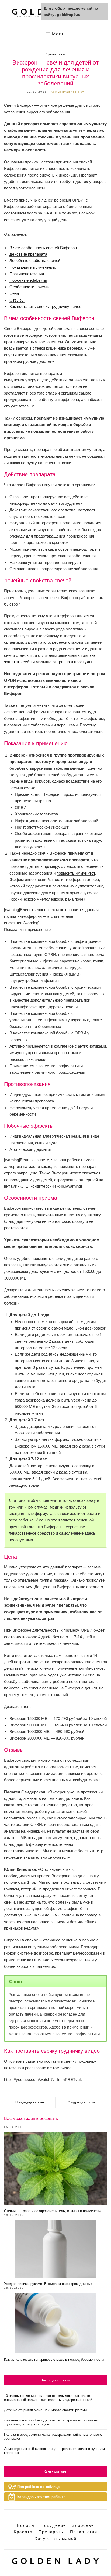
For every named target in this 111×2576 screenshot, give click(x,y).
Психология (83, 2532)
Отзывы (17, 300)
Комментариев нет (67, 91)
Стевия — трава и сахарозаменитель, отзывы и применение (53, 2211)
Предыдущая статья (29, 2102)
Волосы (26, 2525)
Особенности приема (29, 287)
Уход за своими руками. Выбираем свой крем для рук (48, 2284)
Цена (14, 293)
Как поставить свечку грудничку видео (45, 306)
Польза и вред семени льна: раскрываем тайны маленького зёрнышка (53, 2436)
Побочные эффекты (28, 280)
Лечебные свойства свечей (34, 260)
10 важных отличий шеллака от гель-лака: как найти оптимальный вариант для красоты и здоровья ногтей (48, 2398)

■ **Activity**
Return verbatim each line from the one that mentions "Цена (14, 293)" to the end of the entries, inclusive.

■ **Solution for this task**
Цена (14, 293)
Как поставить свечку грудничку видео (45, 306)
Польза и вред семени льна: раскрываем тайны маленького зёрнышка (53, 2436)
Побочные эффекты (28, 280)
Лечебные свойства свечей (34, 260)
10 важных отличий шеллака от гель-лака: как найти оптимальный вариант для красоты и здоровья ногтей (48, 2398)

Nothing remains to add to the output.